A concurrent study is being conducted to explore the pros and cons of offering students the option of
analyzing and interpreting their own, personal genome data as part of the WGS course. Our first goal
in that study is to explore what choices students make when they have been offered the option of
analyzing their own genome data, i.e. whether students choose to analyze and interpret their own
genomes as part of the course, or instead prefer to analyze and interpret an anonymous publicly
available genome. Our second goal in that study is to explore the potential benefits (e.g. improved
engagement with the course content, improved understanding of the implications of WGS-based results
for patients), and the potential harms (e.g. finding the personal information obtained distressing) of the
course.
You may qualify to have your genome sequenced because you took the Mount Sinai School of
Medicine (MSSM) “Introduction to Human Genome Sequencing” course, and are enrolled on the MSSM
“Practical Analysis of Your Personal Genome” course.
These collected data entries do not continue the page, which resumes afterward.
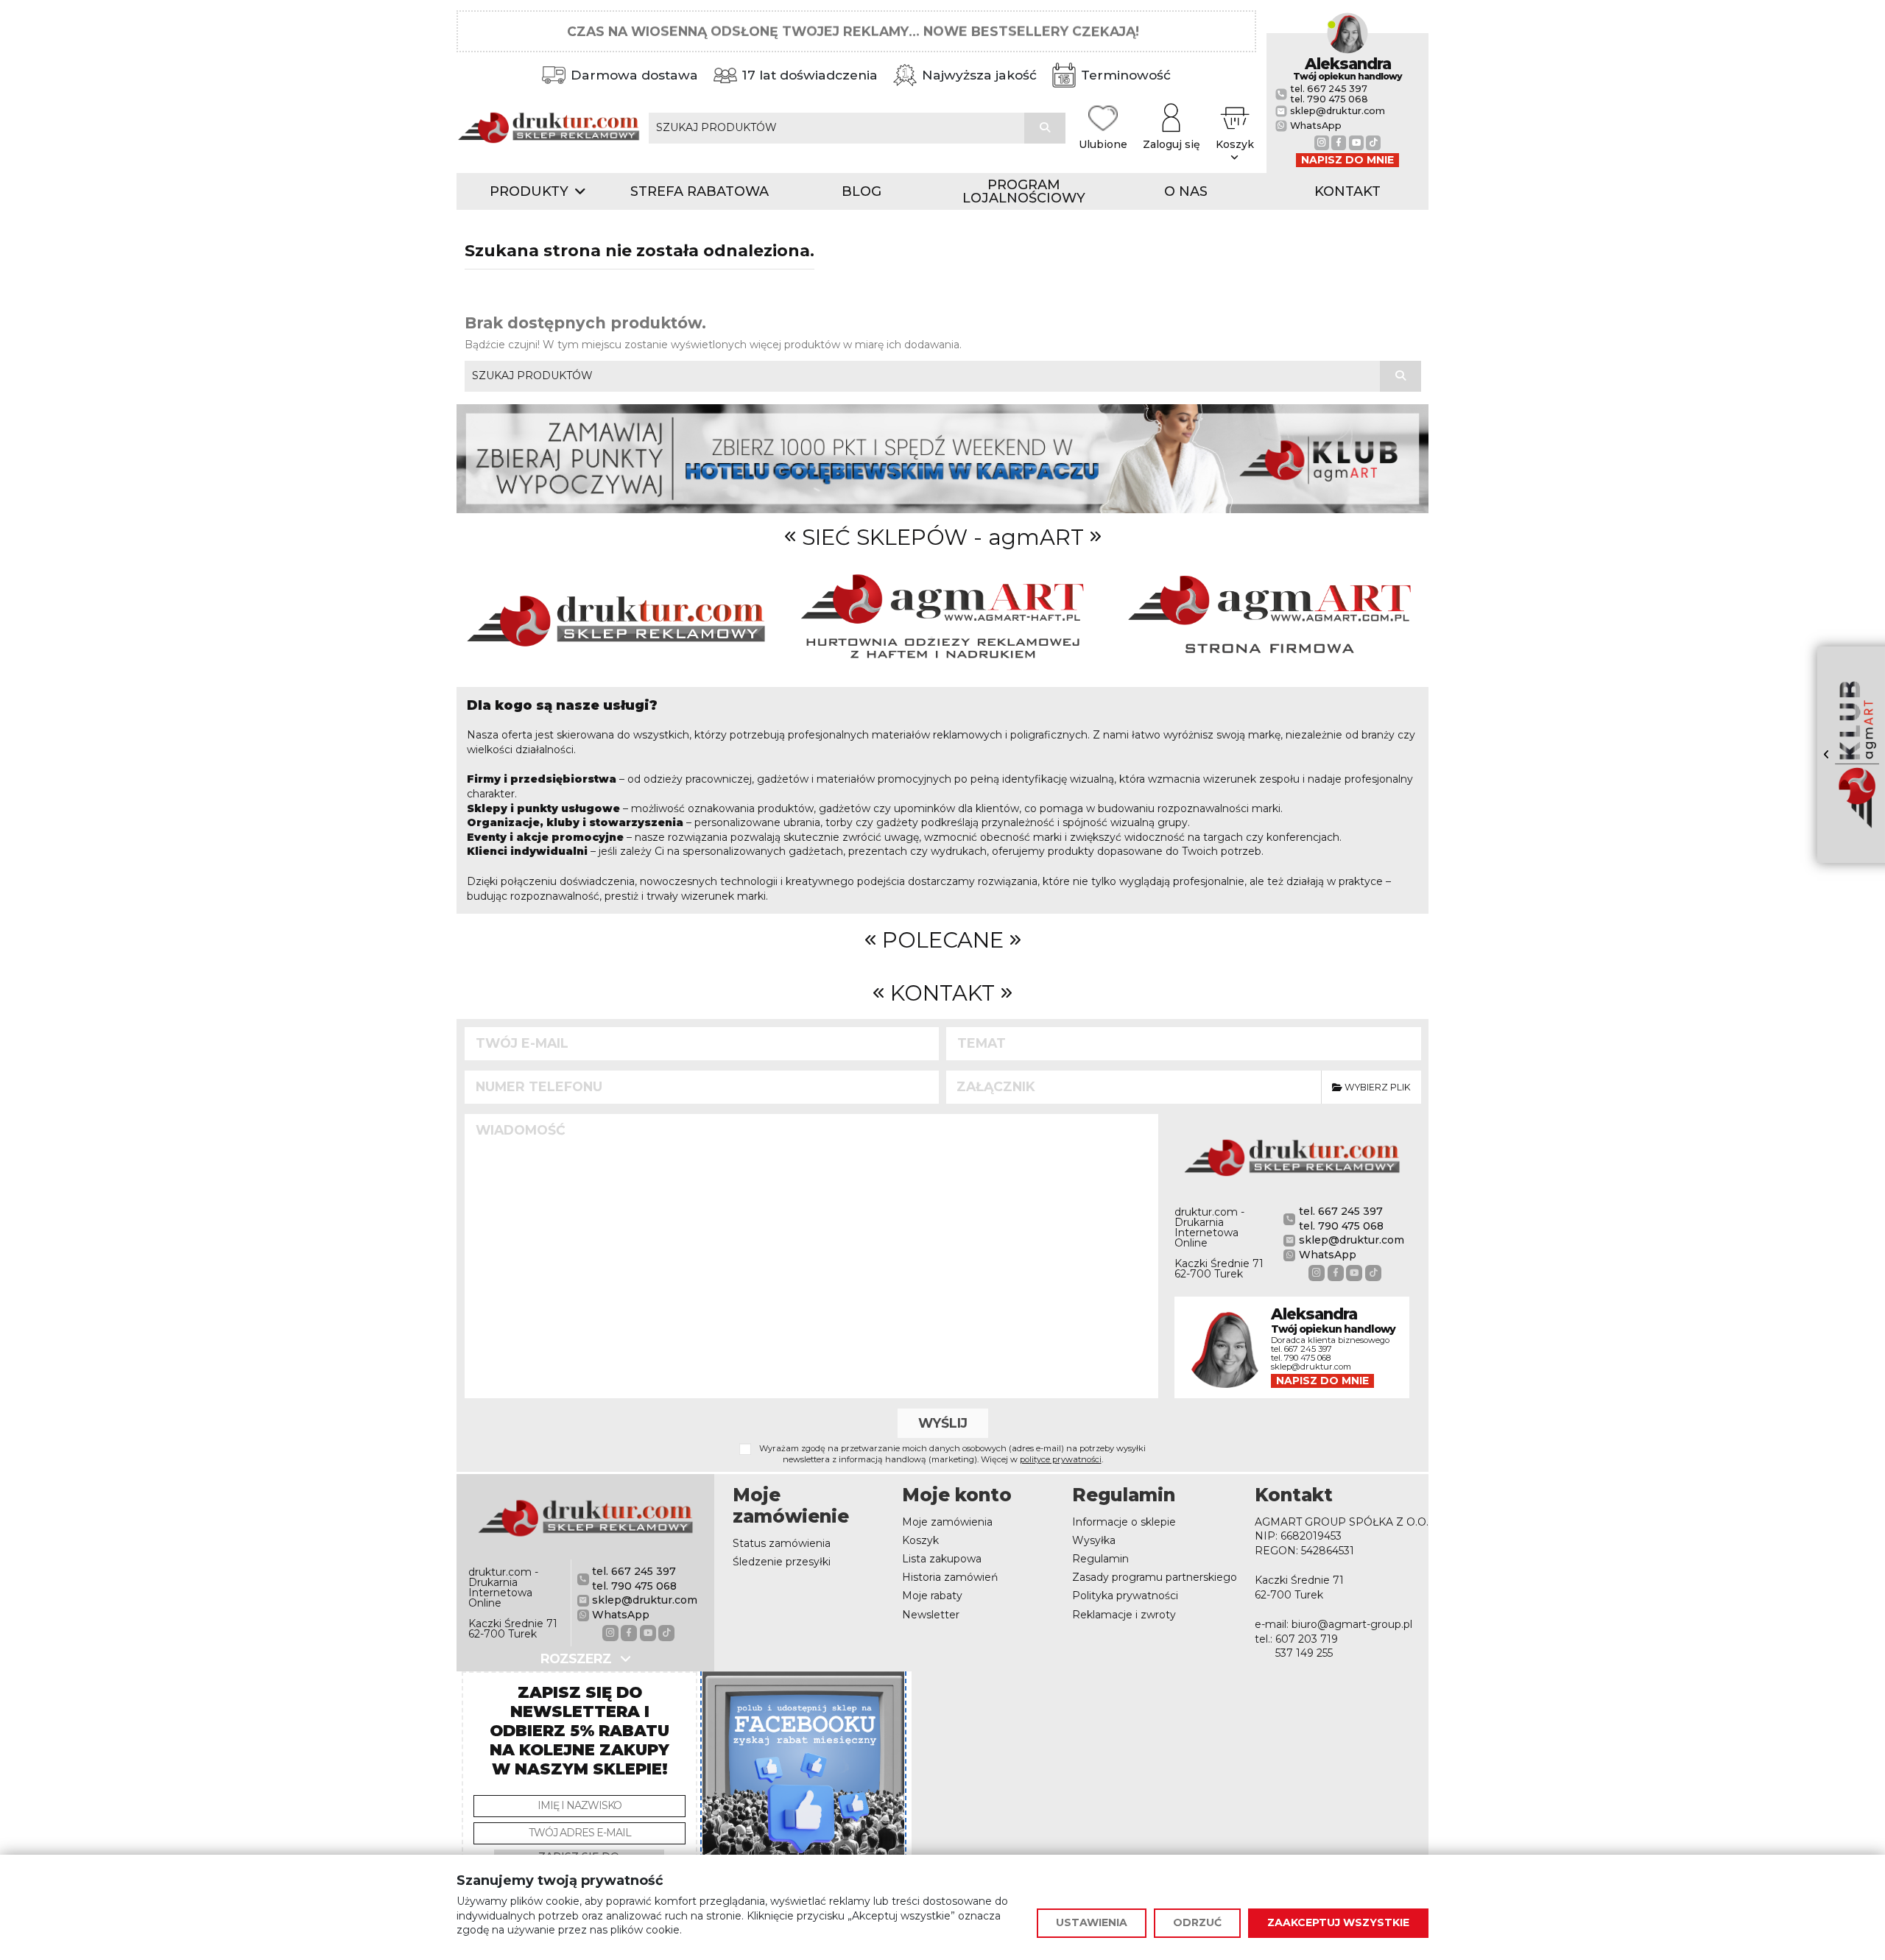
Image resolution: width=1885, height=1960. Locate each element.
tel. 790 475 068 (1329, 99)
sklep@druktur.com (1337, 111)
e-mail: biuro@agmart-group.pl (1333, 1624)
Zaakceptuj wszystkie (1338, 1922)
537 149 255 (1304, 1653)
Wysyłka (1094, 1540)
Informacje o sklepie (1124, 1522)
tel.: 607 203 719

Funds for conducting this sequencing are provided by the MSSM Institute for Genomics and Multiscale
Biology.
Note that WGS is currently not a clinically approved test in New York State and is being done for
educational purposes only.
LENGTH OF TIME AND NUMBER OF PEOPLE EXPECTED TO PARTICIPATE IN WGS FOR THIS COURSE
This is the information sheet for the personal WGS Component of the WGS course.
Participation in the WGS Component of the course is expected to last the duration of the course
(including blood draw for sequencing, return of sequence data to the students, the students
analyzing their own genome sequence data for educational purposes). Thus the total duration
of your participation in the WGS Component of the course is expected to be about 3.5 months.
The number of people expected to take part in this course at this site is 15-20 people.
DESCRIPTION OF WHAT’S INVOLVED:
If you agree to participate in the personal sequencing component of this course, the following
information describes what may be involved. Please note that all procedures (counseling sessions,
whole genome sequencing, etc.) are being done for educational purposes only and will not be part of
your permanent medical record.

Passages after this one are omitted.